3 minute read

Author: Author IconAdrin Jalali

Historically, scikit-learn’s API has been divided into public and private. Public API is intended to be used by users, and private API is used internally in scikit-learn to develop new features and estimators. However, many of those functionalities have become essential to develop scikit-learn estimators by third parties who develop them outside the scikit-learn codebase.

When it comes to our public API, we have very strict and high standards on backward compatibility. The rule of thumb is that no change should cause a change in users’ code unless we warn about it for two release cycles, which means we give users a year time to update their code.

On the other hand, we have no such guarantees or constraints on our private API. This brings an issue to third party developers who would like to use methods used by scikit-learn developers to develop their estimators. Constantly changing private API without prior warning brings certain challenges to third party developers which is not ideal.

As a result, we’ve been working on creating a developer API which would sit somewhere between our public and private API in terms of backward compatibility. That means we intend to try to keep that API stable, and if needed, introduce changes with one release cycle warning.

In the past few releases, we’ve slowly introduced more functionalities under this umbrella. __sklearn_clone__ and __sklearn_is_fitted__ are two examples.

In the 1.6 release, we focused on the testing infrastructure and estimator tag system. Estimator tags used to be private, and we were not sure about their design. In the 1.6 release, new tags are introduced and using them looks like the following:

from sklearn.base import BaseEstimator, ClassifierMixin

class MyEstimator(ClassifierMixin, BaseEstimator):

  ...

  def __sklearn_tags__(self):
    tags = super().__sklearn_tags__()
    # modify tags here
    tags.non_deterministic = True
    return tags

The new tags mostly follow the same structure as the old tags, but there are certain changes to them.

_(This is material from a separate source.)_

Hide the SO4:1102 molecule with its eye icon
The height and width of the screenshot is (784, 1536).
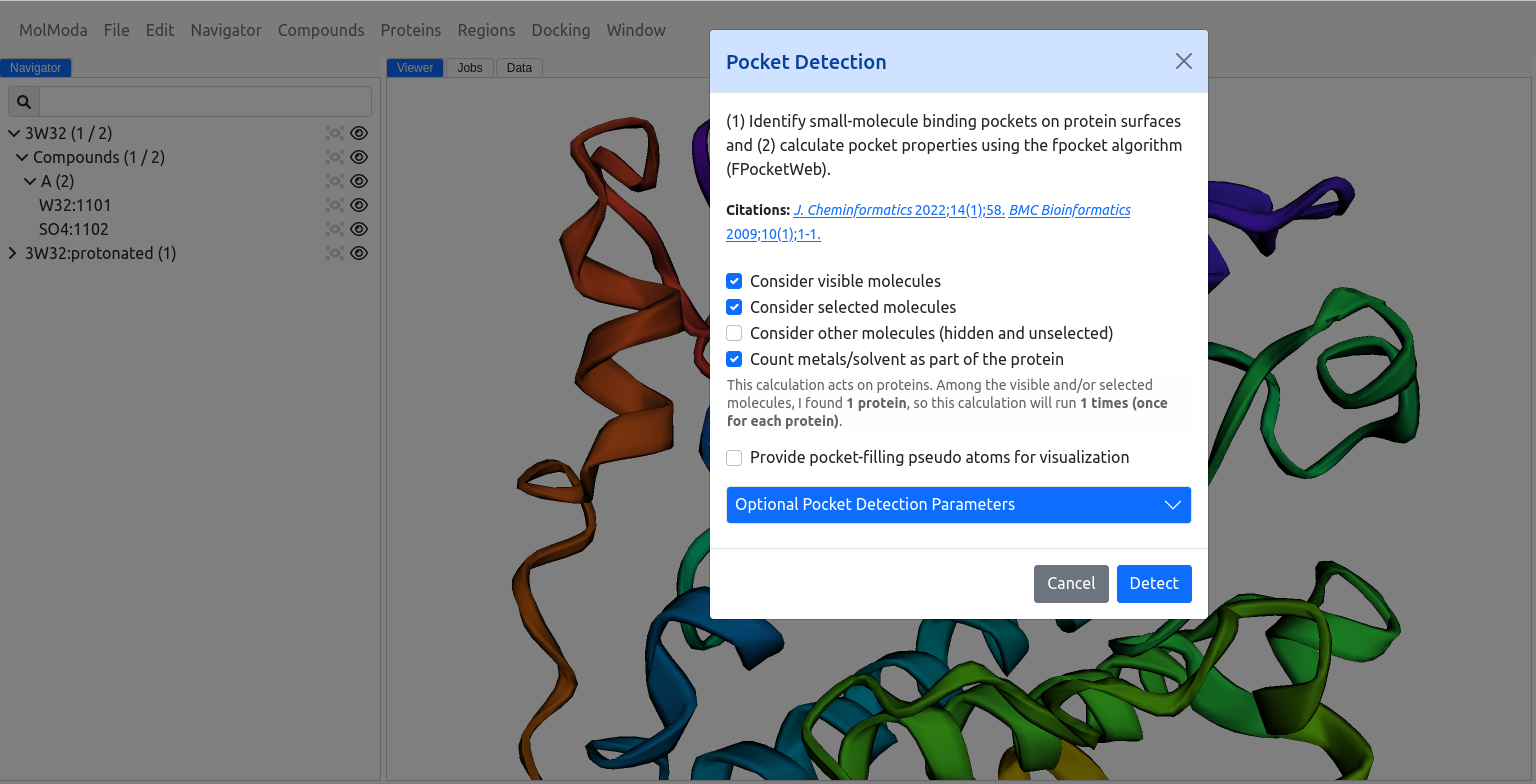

The main change is that the old _xfail_checks is no longer present in the new tags. That tag was used to tell the common testing tools about the tests which are known to fail and are to be skipped. That information is now directly passed to the test functionalities. The old way of skipping a test was the following:

from sklearn.base import BaseEstimator, ClassifierMixin

class MyEstimator(ClassifierMixin, BaseEstimator):

  ...

  def _more_tags(self):
    return {
      "_xfail_checks": {
        "check_to_skip_name": "this check is known to fail",
        ...
      }
    }

And then when calling check_estimator or using parametrize_with_checks with pytest would automatically ignore those tests for the estimator.

Instead, in this release, you pass that information directly to those methods:

from sklearn.utils.estimator_checks import check_estimator, parametrize_with_checks

CHECKS_EXPECTED_TO_FAIL = {
  "check_to_skip_name": "this check is known to fail",
  ...
}

# Using check_estimator
def test_with_check_estimator():
  check_estimator(MyEstimator(), expected_failed_checks=CHECKS_EXPECTED_TO_FAIL)

# Using parametrize_with_checks
@parametrize_with_checks(
  [MyEstimator()],
  expected_failed_checks=lambda est: CHECKS_EXPECTED_TO_FAIL
)
def test_with_parametrize_with_checks(estimator, check):
  check(estimator)

While working on the testing infrastructure, we have also been working on improving our tests and that means in this release we had a particularly high number of changes in their names and what they do. The changes will make it easier for developers to fix issues with their estimators. Note that you can now pass legacy=False to both check_estimator and parametrize_with_checks to include only strictly API related tests.

The above changes mean developers need to update their estimators and depending on what they use, write scikit-learn version specific code to handle supporting multiple scikit-learn versions. To make that process easier, we’ve worked on a package called sklearn_compat. You can either depend on it as a package dependency, or vendor a single file inside your project. At the moment this project is in its infancy and might change in the future. But hopefully it helps developers out there.

If you think there are missing functionalities in the developer API, please let us know and give us feedback on our issue tracker.